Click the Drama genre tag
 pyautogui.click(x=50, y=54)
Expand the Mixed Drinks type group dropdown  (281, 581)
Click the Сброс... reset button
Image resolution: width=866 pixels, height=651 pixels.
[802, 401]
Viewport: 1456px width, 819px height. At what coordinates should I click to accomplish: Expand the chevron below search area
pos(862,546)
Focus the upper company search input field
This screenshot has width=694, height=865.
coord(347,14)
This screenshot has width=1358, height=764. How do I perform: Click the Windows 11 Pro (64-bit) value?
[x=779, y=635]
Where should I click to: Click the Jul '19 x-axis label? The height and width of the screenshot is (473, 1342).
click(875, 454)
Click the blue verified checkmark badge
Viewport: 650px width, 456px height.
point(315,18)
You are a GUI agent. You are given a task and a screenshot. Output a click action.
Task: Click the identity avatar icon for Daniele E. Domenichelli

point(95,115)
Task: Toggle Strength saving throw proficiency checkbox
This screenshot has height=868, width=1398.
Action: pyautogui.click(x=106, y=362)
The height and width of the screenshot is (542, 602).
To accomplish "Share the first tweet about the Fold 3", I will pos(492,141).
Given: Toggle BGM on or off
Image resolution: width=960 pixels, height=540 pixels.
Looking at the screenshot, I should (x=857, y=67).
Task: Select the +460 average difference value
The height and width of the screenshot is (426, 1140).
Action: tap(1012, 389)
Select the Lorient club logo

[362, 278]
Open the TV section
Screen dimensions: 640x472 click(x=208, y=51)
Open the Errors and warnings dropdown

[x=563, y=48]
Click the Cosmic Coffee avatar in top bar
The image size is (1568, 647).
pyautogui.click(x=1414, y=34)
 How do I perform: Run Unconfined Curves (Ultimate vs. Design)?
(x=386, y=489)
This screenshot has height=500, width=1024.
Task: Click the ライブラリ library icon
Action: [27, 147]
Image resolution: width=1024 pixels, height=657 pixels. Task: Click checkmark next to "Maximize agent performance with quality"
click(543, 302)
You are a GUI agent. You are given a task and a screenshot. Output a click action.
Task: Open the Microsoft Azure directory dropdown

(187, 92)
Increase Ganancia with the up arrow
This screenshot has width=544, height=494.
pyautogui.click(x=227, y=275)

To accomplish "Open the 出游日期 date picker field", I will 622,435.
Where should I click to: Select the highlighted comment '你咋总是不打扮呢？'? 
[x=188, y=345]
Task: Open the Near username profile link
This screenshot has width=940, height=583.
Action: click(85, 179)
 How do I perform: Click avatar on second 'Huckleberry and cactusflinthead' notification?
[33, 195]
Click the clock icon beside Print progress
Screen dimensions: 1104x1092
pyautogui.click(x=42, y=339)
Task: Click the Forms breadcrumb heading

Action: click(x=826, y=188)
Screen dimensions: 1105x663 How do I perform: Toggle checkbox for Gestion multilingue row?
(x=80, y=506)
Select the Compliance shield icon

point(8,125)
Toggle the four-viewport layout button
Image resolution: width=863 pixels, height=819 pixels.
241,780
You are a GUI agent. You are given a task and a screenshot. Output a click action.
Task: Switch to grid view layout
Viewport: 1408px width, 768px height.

* **WORK ORDER**: Repeat every record, keeping each word and mark exactly as it is.

* **TASK ANSWER**:
Click the Drama genre tag
 pyautogui.click(x=50, y=54)
Expand the Mixed Drinks type group dropdown  (281, 581)
Click the Сброс... reset button
Image resolution: width=866 pixels, height=651 pixels.
[802, 401]
Viewport: 1456px width, 819px height. At what coordinates should I click to accomplish: Expand the chevron below search area
pos(862,546)
Focus the upper company search input field
This screenshot has width=694, height=865.
coord(347,14)
This screenshot has width=1358, height=764. How do I perform: Click the Windows 11 Pro (64-bit) value?
[x=779, y=635]
Where should I click to: Click the Jul '19 x-axis label? The height and width of the screenshot is (473, 1342).
click(875, 454)
Click the blue verified checkmark badge
Viewport: 650px width, 456px height.
point(315,18)
You are a GUI agent. You are given a task and a screenshot. Output a click action.
Task: Click the identity avatar icon for Daniele E. Domenichelli

point(95,115)
Task: Toggle Strength saving throw proficiency checkbox
This screenshot has height=868, width=1398.
Action: pyautogui.click(x=106, y=362)
The height and width of the screenshot is (542, 602).
To accomplish "Share the first tweet about the Fold 3", I will pos(492,141).
Given: Toggle BGM on or off
Image resolution: width=960 pixels, height=540 pixels.
Looking at the screenshot, I should (x=857, y=67).
Task: Select the +460 average difference value
The height and width of the screenshot is (426, 1140).
Action: tap(1012, 389)
Select the Lorient club logo

[362, 278]
Open the TV section
Screen dimensions: 640x472 click(x=208, y=51)
Open the Errors and warnings dropdown

[x=563, y=48]
Click the Cosmic Coffee avatar in top bar
The image size is (1568, 647).
pyautogui.click(x=1414, y=34)
 How do I perform: Run Unconfined Curves (Ultimate vs. Design)?
(x=386, y=489)
This screenshot has height=500, width=1024.
Task: Click the ライブラリ library icon
Action: [27, 147]
Image resolution: width=1024 pixels, height=657 pixels. Task: Click checkmark next to "Maximize agent performance with quality"
click(543, 302)
You are a GUI agent. You are given a task and a screenshot. Output a click action.
Task: Open the Microsoft Azure directory dropdown

(187, 92)
Increase Ganancia with the up arrow
This screenshot has width=544, height=494.
pyautogui.click(x=227, y=275)

To accomplish "Open the 出游日期 date picker field", I will 622,435.
Where should I click to: Select the highlighted comment '你咋总是不打扮呢？'? 
[x=188, y=345]
Task: Open the Near username profile link
This screenshot has width=940, height=583.
Action: click(85, 179)
 How do I perform: Click avatar on second 'Huckleberry and cactusflinthead' notification?
[33, 195]
Click the clock icon beside Print progress
Screen dimensions: 1104x1092
pyautogui.click(x=42, y=339)
Task: Click the Forms breadcrumb heading

Action: click(x=826, y=188)
Screen dimensions: 1105x663 How do I perform: Toggle checkbox for Gestion multilingue row?
(x=80, y=506)
Select the Compliance shield icon

point(8,125)
Toggle the four-viewport layout button
Image resolution: width=863 pixels, height=819 pixels.
241,780
You are a GUI agent. You are given a task and a screenshot. Output a click action.
Task: Switch to grid view layout
Viewport: 1408px width, 768px height.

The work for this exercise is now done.